Как только мы увидели город, обе колонны сразу остановились и запели «Марсельезу». Нейвингер, Ушар, Кюстин — все были местные, они и должны были вести нас в бой. Нейвингер, уроженец Пфальцбурга, сразу направился к нашему командиру Менье, чтобы с ним поздороваться, а когда проезжал на лошади мимо нас, крикнул:

— Ребята из Саарбургского дистрикта, смотрите у меня, не оплошайте!

И засмеялся. Мы гаркнули ему в ответ:

— Да здравствует республика! Да здравствует свобода!

В этот момент мы получили приказ идти на Шпейер и вступить в бой.

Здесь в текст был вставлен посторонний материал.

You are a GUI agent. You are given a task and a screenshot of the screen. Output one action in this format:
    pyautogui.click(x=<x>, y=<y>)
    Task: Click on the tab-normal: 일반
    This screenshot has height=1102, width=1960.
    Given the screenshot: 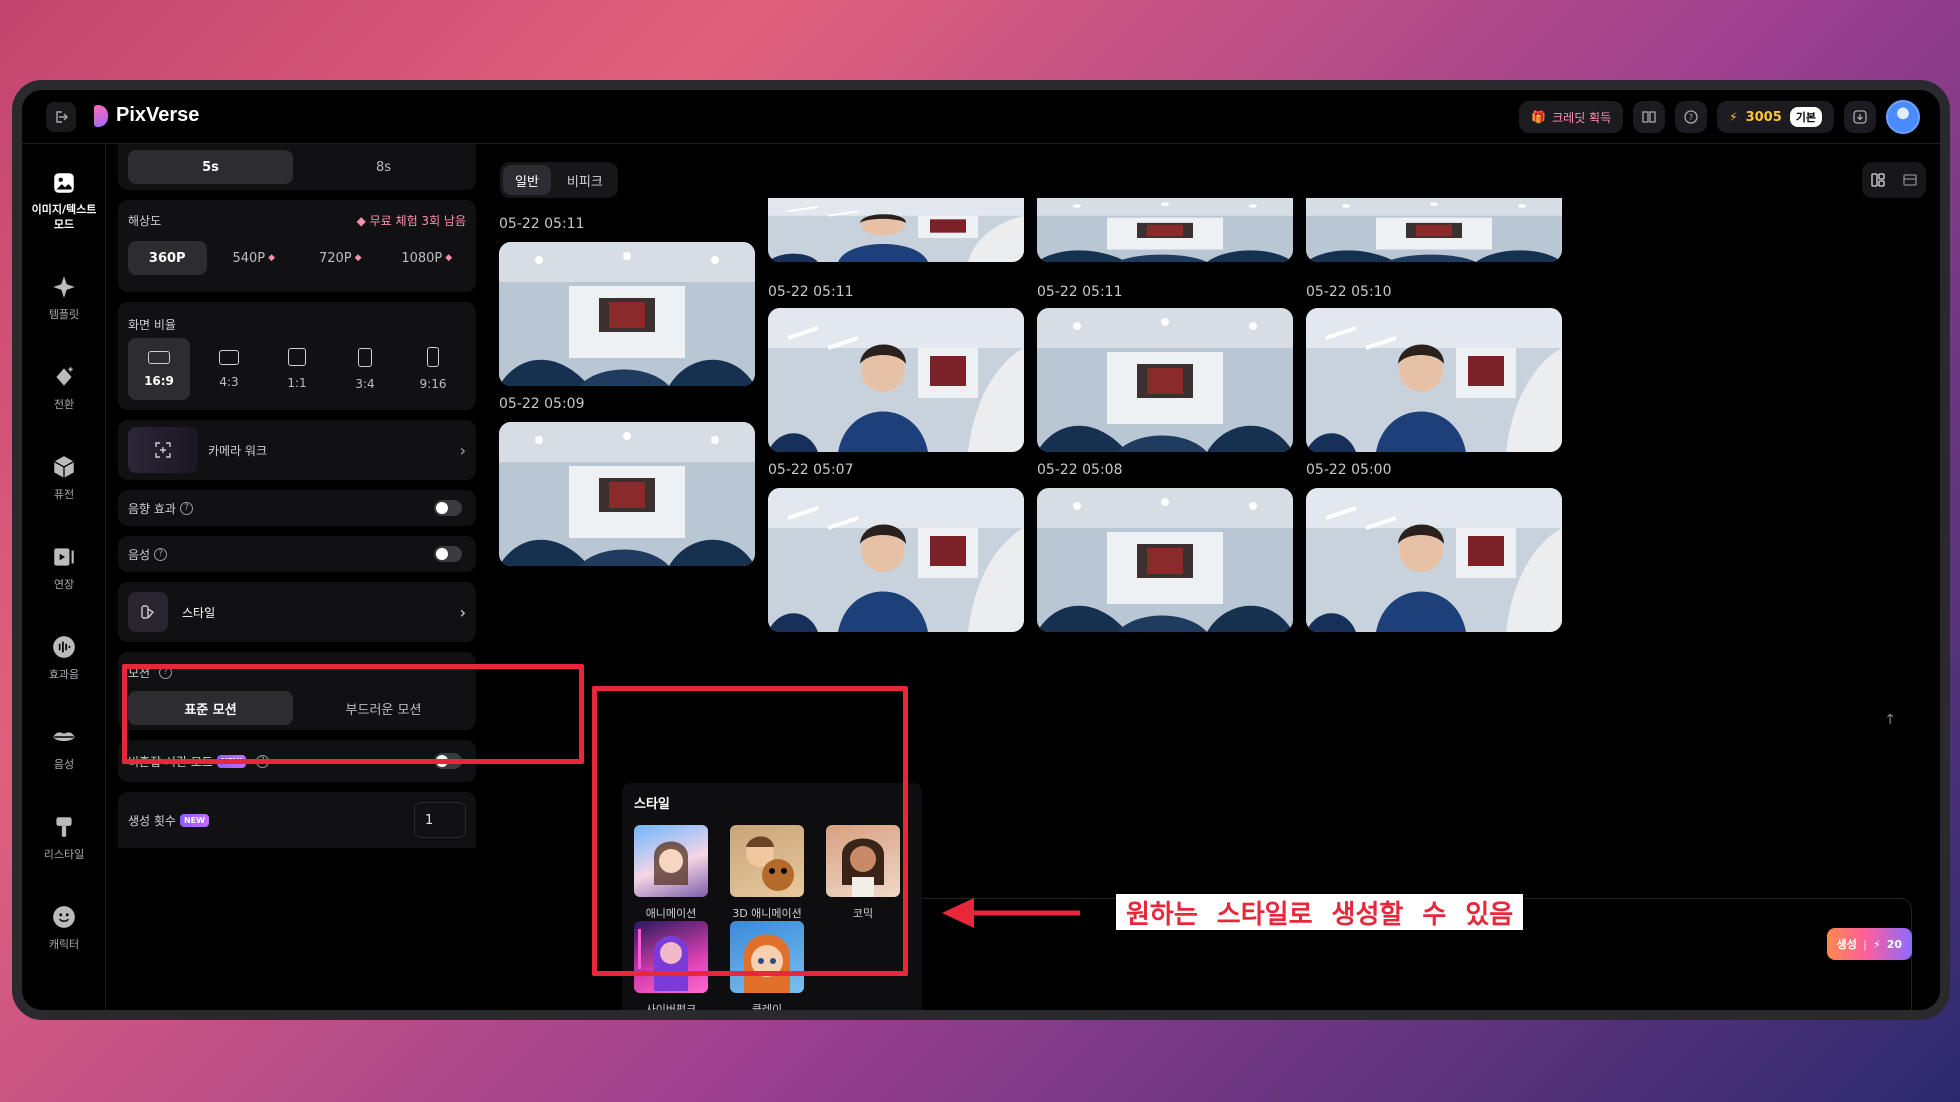 What is the action you would take?
    pyautogui.click(x=527, y=180)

Противника нигде не было видно, как вдруг правее города, за живыми изгородями и низенькими садовыми оградами, что подступали к самым крепостным стенам, мы заметили множество белых мундиров. Глаза у меня были тогда зоркие — ведь мне едва минуло двадцать лет, — и, несмотря на дальность, я сразу распознал, что австрияки устанавливают орудия за земляными насыпями, которые они только что соорудили. При въезде в город, между двумя старыми башнями, как раз где кончалась наша дорога, и я тоже обнаружил уйму народу: там были и мужчины и женщины — должно быть, горожане, которые пришли посмотреть, что происходит. Но они недолго там простояли: как мы стали подходить ближе, они кинулись к старинным воротам и исчезли в городе.